A returned captive named Titus King reported that many young captives responded similarly: “In Six months time they Forsake Father & mother, Forgit thir own Land, Refuess to Speak there own toungue & Seeminly be Holley Swallowed up with the Indians.” In 1753 Ben Franklin wrote:

When an Indian Child has been brought up among us, taught our language and habituated to our Customs, yet if he goes to see his relations and makes one Indian Ramble there is no perswading him ever to return. … When white persons of either sex have been taken prisoners young by the Indians, and lived awhile among them, tho’ ransomed by their Friends, and treated with all imaginable tenderness to prevail with them to stay among the English, yet in a Short time they become disgusted with our manner of Life, and the care and pains that are necessary to support it, and take the first good Opportunity of escaping again into the Woods, from whence there is no reclaiming them.

A 14-year-old named James McCullough, who lived with the Indians for eight years, had to be brought back in fetters, his legs tied under his horse’s belly and his arms tied behind his back.
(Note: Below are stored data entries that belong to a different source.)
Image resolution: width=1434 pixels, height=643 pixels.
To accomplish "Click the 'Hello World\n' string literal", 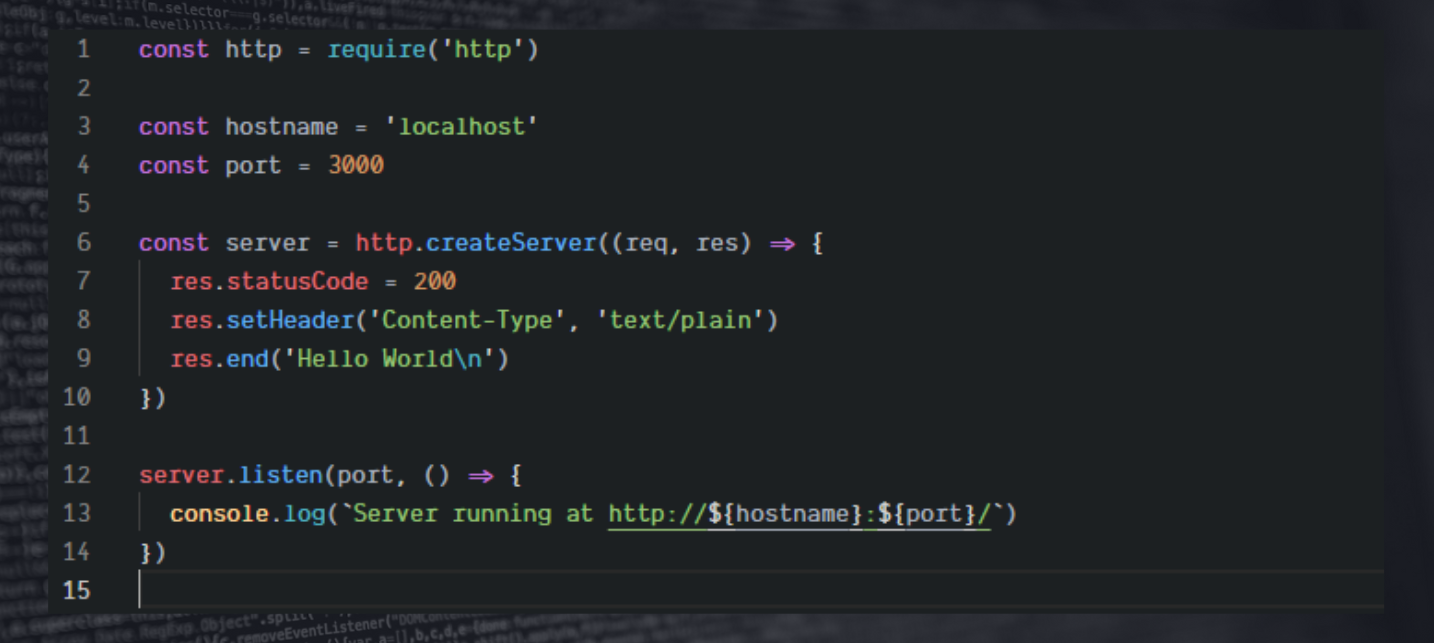I will click(388, 358).
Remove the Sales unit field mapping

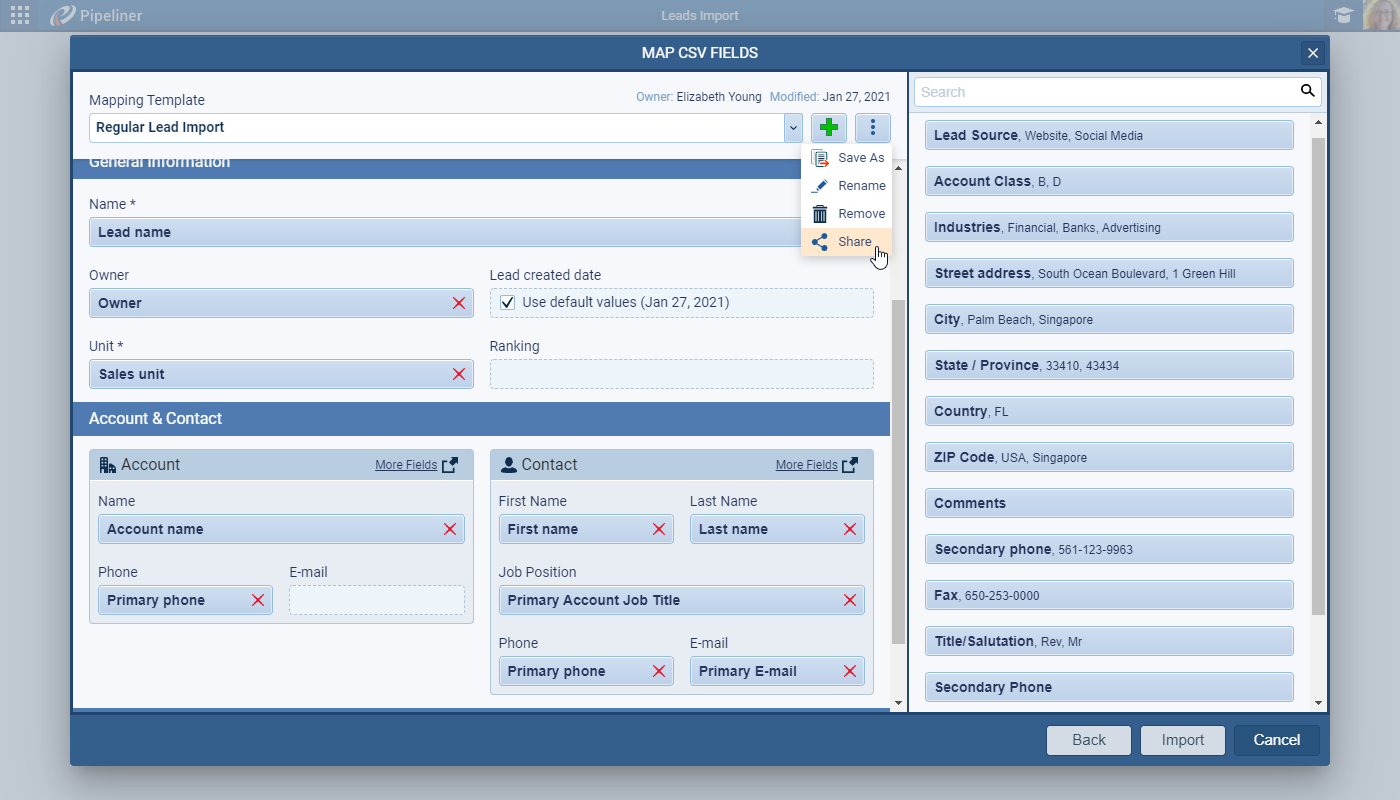click(459, 374)
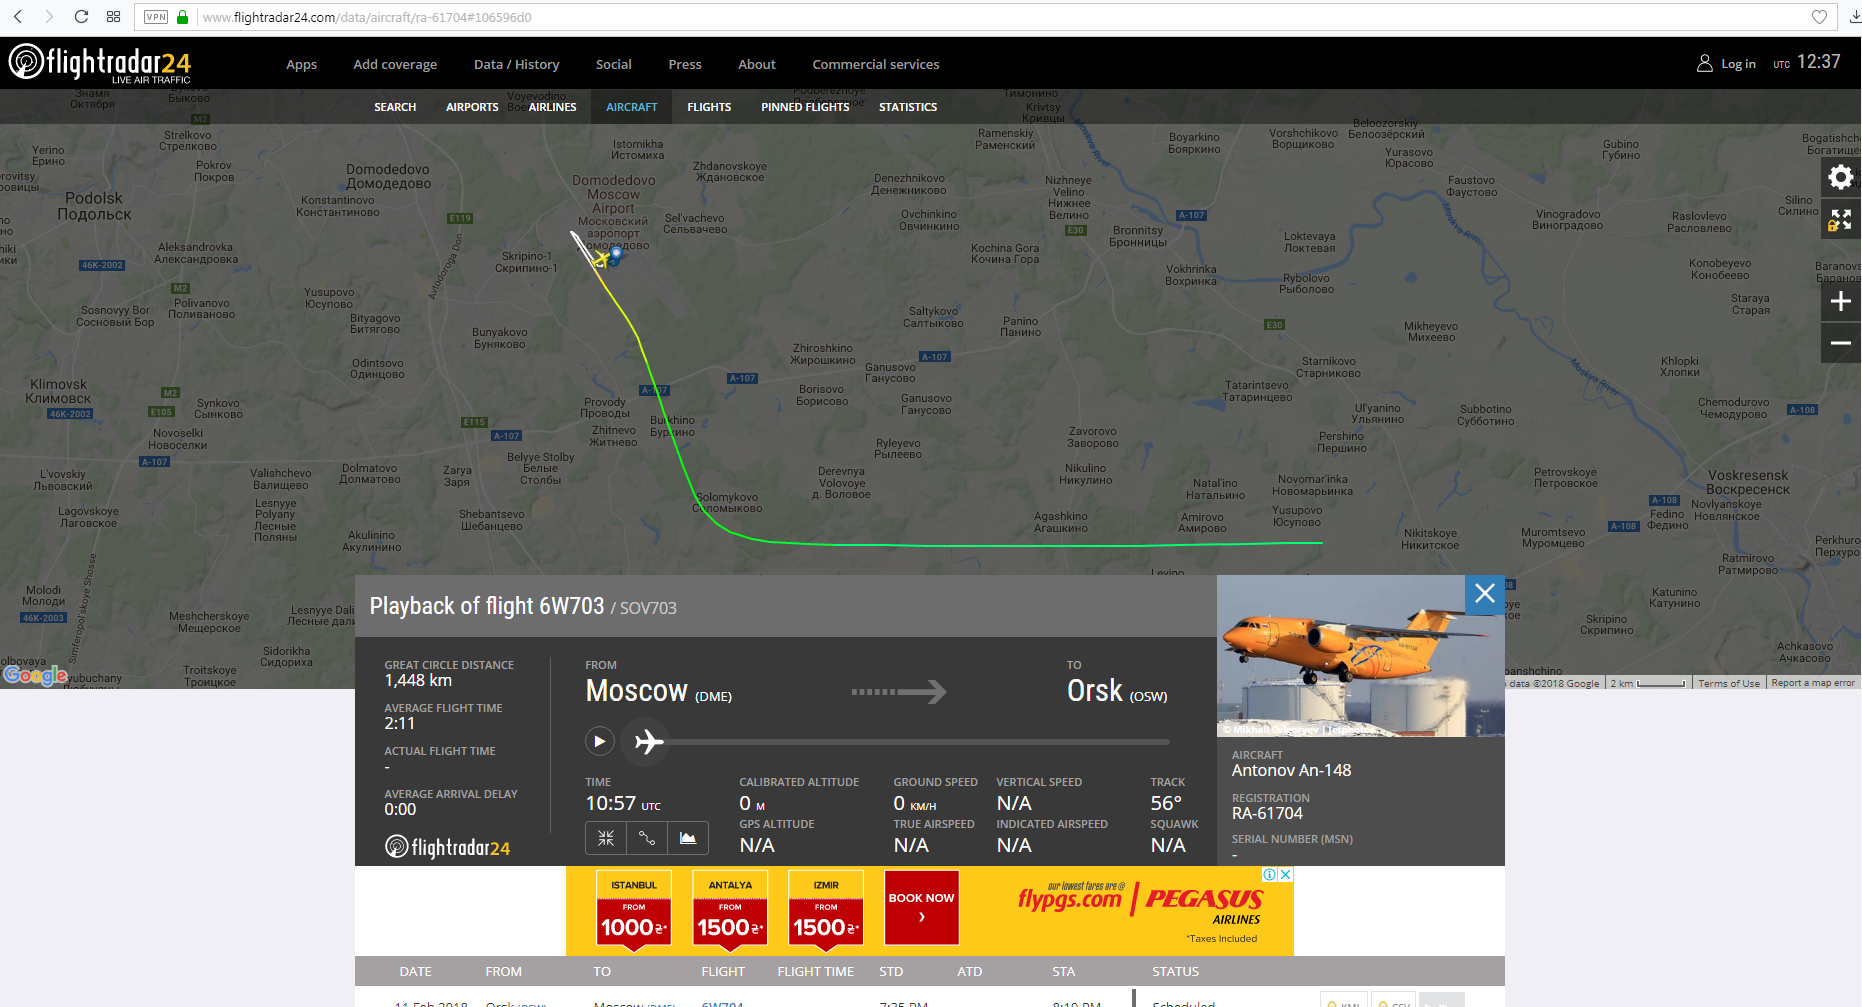Click the Flightradar24 logo in header
The image size is (1862, 1007).
100,63

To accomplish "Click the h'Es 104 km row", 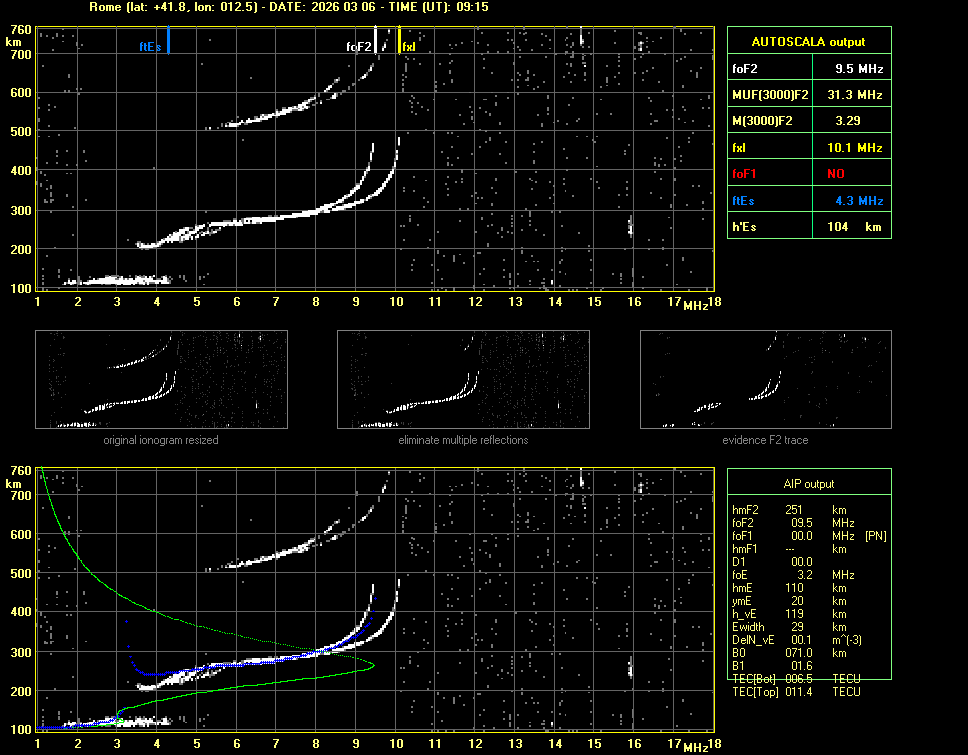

Even so he escaped and returned to his Indian family. Children “redeemed” by the English often “cried as if they should die when they were presented to us.” The Indians freed children of the work obligations they faced in the colonies — boys hunted, caught fish, and gathered nuts; and girls cultivated corn but had no master “to oversee or drive us, so that we could work as leisurely as we pleased.”

(From Steven Mintz, Huck’s Raft: A History of American Childhood, 2004.)